## [WHAT TO WORK ON]
An exact reprint of the data below is required, line for line.

## [DATA FOR THIS TASK]
--- START ---

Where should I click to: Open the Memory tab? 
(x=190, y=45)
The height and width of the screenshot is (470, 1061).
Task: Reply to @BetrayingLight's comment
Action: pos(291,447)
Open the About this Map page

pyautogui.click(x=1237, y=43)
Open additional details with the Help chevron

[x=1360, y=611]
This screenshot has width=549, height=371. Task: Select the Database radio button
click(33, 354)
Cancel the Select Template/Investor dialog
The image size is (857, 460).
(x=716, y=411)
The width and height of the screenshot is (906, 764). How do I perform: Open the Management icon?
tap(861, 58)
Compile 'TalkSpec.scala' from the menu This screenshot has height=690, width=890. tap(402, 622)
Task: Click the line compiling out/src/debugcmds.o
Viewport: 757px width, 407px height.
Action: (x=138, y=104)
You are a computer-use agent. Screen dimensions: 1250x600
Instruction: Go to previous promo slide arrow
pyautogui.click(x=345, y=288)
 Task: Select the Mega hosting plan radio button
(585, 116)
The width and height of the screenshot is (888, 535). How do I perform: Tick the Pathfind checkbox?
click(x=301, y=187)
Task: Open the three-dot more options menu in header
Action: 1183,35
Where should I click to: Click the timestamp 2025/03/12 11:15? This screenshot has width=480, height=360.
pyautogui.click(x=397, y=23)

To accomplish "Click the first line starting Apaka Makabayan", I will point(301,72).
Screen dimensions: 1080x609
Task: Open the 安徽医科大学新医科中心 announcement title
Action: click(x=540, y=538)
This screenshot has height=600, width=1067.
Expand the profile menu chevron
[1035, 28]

--- END ---

## [ANSWER]
Where should I click to: Open the Memory tab? 
(x=190, y=45)
The height and width of the screenshot is (470, 1061).
Task: Reply to @BetrayingLight's comment
Action: pos(291,447)
Open the About this Map page

pyautogui.click(x=1237, y=43)
Open additional details with the Help chevron

[x=1360, y=611]
This screenshot has width=549, height=371. Task: Select the Database radio button
click(33, 354)
Cancel the Select Template/Investor dialog
The image size is (857, 460).
(x=716, y=411)
The width and height of the screenshot is (906, 764). How do I perform: Open the Management icon?
tap(861, 58)
Compile 'TalkSpec.scala' from the menu This screenshot has height=690, width=890. tap(402, 622)
Task: Click the line compiling out/src/debugcmds.o
Viewport: 757px width, 407px height.
Action: (x=138, y=104)
You are a computer-use agent. Screen dimensions: 1250x600
Instruction: Go to previous promo slide arrow
pyautogui.click(x=345, y=288)
 Task: Select the Mega hosting plan radio button
(585, 116)
The width and height of the screenshot is (888, 535). How do I perform: Tick the Pathfind checkbox?
click(x=301, y=187)
Task: Open the three-dot more options menu in header
Action: 1183,35
Where should I click to: Click the timestamp 2025/03/12 11:15? This screenshot has width=480, height=360.
pyautogui.click(x=397, y=23)

To accomplish "Click the first line starting Apaka Makabayan", I will point(301,72).
Screen dimensions: 1080x609
Task: Open the 安徽医科大学新医科中心 announcement title
Action: click(x=540, y=538)
This screenshot has height=600, width=1067.
Expand the profile menu chevron
[1035, 28]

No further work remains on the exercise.